» **Provided data**:

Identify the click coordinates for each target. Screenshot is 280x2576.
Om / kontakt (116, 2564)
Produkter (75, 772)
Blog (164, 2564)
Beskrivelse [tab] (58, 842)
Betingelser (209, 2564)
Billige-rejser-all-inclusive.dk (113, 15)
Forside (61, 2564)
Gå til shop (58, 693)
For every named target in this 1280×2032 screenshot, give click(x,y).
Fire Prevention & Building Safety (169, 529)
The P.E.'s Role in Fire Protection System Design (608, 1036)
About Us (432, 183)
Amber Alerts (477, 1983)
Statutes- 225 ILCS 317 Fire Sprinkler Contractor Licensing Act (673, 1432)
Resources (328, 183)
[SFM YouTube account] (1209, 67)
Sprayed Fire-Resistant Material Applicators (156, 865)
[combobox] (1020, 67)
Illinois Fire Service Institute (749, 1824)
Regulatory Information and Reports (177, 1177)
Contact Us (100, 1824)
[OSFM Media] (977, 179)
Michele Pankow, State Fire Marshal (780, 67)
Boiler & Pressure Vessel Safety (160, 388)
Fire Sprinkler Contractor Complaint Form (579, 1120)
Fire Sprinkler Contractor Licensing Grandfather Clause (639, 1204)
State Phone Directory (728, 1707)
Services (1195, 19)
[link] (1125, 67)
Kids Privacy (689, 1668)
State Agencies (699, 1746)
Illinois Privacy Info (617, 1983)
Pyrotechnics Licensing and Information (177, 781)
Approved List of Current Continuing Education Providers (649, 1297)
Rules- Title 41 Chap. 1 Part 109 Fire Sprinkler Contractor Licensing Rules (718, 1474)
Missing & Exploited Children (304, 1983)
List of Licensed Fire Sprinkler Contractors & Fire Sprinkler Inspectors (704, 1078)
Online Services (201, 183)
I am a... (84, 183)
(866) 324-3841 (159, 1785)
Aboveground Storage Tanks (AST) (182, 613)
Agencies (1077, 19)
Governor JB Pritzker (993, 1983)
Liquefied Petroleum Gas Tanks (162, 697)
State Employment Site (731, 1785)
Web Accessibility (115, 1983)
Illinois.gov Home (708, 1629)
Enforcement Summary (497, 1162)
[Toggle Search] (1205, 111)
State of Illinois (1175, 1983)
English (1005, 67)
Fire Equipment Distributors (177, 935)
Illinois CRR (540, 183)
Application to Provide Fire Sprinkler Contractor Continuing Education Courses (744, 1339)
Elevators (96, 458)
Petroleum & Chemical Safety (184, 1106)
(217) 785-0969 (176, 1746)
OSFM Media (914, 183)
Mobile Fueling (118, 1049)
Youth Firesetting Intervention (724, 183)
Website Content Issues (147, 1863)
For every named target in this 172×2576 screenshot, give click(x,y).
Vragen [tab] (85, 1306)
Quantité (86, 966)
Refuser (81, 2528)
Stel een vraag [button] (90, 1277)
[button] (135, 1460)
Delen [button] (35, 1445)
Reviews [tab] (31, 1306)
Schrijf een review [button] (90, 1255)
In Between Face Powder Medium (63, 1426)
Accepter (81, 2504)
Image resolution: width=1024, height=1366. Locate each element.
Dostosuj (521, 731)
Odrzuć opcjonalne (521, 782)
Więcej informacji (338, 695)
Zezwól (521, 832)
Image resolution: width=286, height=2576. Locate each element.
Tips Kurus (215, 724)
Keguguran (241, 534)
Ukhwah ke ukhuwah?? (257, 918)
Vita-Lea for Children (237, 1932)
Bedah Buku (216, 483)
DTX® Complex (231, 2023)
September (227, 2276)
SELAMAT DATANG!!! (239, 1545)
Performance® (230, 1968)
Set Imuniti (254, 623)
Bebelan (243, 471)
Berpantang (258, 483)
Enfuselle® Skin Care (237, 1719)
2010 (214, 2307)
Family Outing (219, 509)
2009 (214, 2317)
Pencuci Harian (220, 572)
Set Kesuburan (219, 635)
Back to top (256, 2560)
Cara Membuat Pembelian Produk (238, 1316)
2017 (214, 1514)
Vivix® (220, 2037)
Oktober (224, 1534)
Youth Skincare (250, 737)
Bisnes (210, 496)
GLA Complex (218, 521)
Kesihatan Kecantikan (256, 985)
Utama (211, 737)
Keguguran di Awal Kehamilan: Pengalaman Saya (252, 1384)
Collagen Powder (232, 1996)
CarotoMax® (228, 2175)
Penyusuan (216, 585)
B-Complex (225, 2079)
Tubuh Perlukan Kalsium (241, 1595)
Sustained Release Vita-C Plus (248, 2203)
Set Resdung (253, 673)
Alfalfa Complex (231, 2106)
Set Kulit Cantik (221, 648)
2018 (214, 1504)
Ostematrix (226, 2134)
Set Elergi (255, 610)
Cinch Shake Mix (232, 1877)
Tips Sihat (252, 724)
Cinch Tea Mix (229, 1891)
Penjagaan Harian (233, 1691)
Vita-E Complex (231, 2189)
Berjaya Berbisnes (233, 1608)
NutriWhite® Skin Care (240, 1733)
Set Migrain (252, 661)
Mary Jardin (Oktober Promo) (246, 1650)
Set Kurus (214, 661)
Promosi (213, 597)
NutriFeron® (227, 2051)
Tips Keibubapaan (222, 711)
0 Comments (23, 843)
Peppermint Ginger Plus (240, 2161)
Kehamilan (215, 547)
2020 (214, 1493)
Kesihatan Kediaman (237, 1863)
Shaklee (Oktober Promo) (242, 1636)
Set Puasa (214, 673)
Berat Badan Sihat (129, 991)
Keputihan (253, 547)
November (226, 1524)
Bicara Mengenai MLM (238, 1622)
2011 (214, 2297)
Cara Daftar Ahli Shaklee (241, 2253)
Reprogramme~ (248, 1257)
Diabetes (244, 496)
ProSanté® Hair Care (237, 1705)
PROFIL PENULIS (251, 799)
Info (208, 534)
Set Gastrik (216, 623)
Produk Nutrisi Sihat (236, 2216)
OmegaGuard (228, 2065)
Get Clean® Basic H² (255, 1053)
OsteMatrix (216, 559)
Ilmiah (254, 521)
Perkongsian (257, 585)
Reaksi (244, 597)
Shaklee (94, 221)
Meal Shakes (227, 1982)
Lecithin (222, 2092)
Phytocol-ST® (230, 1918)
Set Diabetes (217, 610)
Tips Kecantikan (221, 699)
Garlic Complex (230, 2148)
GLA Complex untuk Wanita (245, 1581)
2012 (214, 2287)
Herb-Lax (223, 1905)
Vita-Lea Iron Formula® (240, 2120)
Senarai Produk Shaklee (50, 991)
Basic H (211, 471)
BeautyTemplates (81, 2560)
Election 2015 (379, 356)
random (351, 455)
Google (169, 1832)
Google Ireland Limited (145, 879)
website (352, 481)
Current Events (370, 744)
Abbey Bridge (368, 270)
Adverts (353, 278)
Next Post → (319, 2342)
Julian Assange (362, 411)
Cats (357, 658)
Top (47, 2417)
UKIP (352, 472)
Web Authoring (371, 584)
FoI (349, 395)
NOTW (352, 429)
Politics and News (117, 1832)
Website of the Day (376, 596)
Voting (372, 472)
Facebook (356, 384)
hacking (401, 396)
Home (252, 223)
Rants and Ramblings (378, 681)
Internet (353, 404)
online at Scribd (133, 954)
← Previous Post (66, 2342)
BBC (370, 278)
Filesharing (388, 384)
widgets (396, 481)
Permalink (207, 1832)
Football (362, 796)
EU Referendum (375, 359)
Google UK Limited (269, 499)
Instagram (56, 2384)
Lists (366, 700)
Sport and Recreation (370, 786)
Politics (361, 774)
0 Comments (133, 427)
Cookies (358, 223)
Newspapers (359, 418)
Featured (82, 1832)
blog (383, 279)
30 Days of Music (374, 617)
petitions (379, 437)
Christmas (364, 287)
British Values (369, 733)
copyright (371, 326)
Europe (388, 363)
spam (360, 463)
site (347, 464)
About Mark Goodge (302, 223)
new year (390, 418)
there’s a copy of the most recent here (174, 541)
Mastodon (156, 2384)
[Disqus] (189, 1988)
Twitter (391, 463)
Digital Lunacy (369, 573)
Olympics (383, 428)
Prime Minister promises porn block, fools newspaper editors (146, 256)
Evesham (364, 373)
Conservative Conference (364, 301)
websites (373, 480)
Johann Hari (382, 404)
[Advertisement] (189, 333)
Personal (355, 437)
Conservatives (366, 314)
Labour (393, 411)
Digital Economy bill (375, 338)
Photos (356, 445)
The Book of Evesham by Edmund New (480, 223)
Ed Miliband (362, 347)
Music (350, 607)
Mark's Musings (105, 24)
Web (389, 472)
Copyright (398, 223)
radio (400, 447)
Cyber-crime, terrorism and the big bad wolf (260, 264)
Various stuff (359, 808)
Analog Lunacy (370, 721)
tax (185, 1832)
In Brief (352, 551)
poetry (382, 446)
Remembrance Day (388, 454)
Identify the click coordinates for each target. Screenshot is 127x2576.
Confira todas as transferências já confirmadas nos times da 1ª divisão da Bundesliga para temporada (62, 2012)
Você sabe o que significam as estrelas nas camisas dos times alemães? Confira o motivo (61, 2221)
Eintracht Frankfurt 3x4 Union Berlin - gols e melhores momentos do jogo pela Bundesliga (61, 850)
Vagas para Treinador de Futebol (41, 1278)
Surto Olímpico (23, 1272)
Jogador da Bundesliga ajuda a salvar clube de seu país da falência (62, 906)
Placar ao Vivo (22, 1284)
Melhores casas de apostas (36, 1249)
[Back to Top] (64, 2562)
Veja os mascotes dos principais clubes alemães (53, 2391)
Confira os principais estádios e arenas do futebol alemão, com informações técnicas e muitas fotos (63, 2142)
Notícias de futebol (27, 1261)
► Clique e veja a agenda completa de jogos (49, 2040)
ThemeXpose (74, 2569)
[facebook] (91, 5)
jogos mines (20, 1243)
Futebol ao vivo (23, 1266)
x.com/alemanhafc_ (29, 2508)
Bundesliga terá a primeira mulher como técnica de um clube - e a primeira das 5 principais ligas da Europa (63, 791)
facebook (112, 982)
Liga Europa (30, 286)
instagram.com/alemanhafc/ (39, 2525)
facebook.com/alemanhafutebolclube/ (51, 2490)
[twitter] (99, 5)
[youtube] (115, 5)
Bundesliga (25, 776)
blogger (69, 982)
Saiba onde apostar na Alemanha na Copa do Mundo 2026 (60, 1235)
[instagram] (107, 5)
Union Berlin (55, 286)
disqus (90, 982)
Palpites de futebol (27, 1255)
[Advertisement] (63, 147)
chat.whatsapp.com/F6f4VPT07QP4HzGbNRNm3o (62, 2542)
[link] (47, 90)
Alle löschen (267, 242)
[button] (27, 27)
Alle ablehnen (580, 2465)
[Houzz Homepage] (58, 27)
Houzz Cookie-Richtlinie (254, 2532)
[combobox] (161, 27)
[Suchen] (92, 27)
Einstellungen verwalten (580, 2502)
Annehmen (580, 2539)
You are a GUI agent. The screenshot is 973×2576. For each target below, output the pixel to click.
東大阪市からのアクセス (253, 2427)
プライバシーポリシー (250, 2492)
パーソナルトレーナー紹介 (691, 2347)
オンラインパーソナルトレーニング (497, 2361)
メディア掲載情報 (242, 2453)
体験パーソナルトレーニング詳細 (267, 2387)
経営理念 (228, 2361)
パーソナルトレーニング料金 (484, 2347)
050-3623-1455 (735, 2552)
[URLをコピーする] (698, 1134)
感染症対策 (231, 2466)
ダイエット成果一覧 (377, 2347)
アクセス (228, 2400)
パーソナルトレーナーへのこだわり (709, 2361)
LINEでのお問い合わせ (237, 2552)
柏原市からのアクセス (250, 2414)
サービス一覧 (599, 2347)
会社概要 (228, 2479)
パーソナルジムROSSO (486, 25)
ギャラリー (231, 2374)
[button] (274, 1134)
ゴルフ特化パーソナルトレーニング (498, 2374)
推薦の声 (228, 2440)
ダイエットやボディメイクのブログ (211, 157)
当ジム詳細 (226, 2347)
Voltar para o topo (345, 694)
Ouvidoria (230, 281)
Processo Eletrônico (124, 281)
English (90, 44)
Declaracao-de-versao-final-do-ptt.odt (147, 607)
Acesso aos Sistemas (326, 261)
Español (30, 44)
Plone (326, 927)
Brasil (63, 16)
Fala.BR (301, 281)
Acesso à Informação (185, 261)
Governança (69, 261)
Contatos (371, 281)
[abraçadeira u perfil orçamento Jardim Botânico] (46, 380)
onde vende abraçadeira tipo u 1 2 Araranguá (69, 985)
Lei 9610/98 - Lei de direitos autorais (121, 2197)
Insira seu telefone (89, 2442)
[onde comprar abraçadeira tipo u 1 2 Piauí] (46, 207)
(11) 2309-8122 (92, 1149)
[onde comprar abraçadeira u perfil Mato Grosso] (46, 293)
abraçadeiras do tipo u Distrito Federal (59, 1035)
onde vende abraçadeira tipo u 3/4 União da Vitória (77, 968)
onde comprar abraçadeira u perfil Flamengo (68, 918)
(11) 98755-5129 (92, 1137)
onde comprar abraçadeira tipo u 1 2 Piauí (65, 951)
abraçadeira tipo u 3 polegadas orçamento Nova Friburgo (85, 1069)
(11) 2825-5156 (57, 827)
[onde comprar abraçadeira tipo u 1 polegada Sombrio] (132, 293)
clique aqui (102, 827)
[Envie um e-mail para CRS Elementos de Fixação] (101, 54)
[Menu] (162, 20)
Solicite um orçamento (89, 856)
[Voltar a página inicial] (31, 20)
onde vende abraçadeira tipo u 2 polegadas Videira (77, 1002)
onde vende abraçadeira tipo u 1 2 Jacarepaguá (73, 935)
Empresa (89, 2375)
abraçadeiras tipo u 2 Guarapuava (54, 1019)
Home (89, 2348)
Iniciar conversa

» **Exercise goal**: Only one stretch of the entries above is wanted: the lines from the one containing "プライバシーポリシー (250, 2492)" through the one containing "[onde comprar abraçadeira u". Please reproduce it exactly.

» **Completed task**:
プライバシーポリシー (250, 2492)
パーソナルトレーナー紹介 (691, 2347)
オンラインパーソナルトレーニング (497, 2361)
メディア掲載情報 (242, 2453)
体験パーソナルトレーニング詳細 (267, 2387)
経営理念 (228, 2361)
パーソナルトレーニング料金 (484, 2347)
050-3623-1455 (735, 2552)
[URLをコピーする] (698, 1134)
感染症対策 (231, 2466)
ダイエット成果一覧 (377, 2347)
アクセス (228, 2400)
パーソナルトレーナーへのこだわり (709, 2361)
LINEでのお問い合わせ (237, 2552)
柏原市からのアクセス (250, 2414)
サービス一覧 (599, 2347)
会社概要 (228, 2479)
パーソナルジムROSSO (486, 25)
ギャラリー (231, 2374)
[button] (274, 1134)
ゴルフ特化パーソナルトレーニング (498, 2374)
推薦の声 (228, 2440)
ダイエットやボディメイクのブログ (211, 157)
当ジム詳細 (226, 2347)
Voltar para o topo (345, 694)
Ouvidoria (230, 281)
Processo Eletrônico (124, 281)
English (90, 44)
Declaracao-de-versao-final-do-ptt.odt (147, 607)
Acesso aos Sistemas (326, 261)
Español (30, 44)
Plone (326, 927)
Brasil (63, 16)
Fala.BR (301, 281)
Acesso à Informação (185, 261)
Governança (69, 261)
Contatos (371, 281)
[abraçadeira u perfil orçamento Jardim Botânico] (46, 380)
onde vende abraçadeira tipo u 1 2 Araranguá (69, 985)
Lei 9610/98 - Lei de direitos autorais (121, 2197)
Insira seu telefone (89, 2442)
[onde comprar abraçadeira tipo u 1 2 Piauí] (46, 207)
(11) 2309-8122 (92, 1149)
[onde comprar abraçadeira u perfil Mato Grosso] (46, 293)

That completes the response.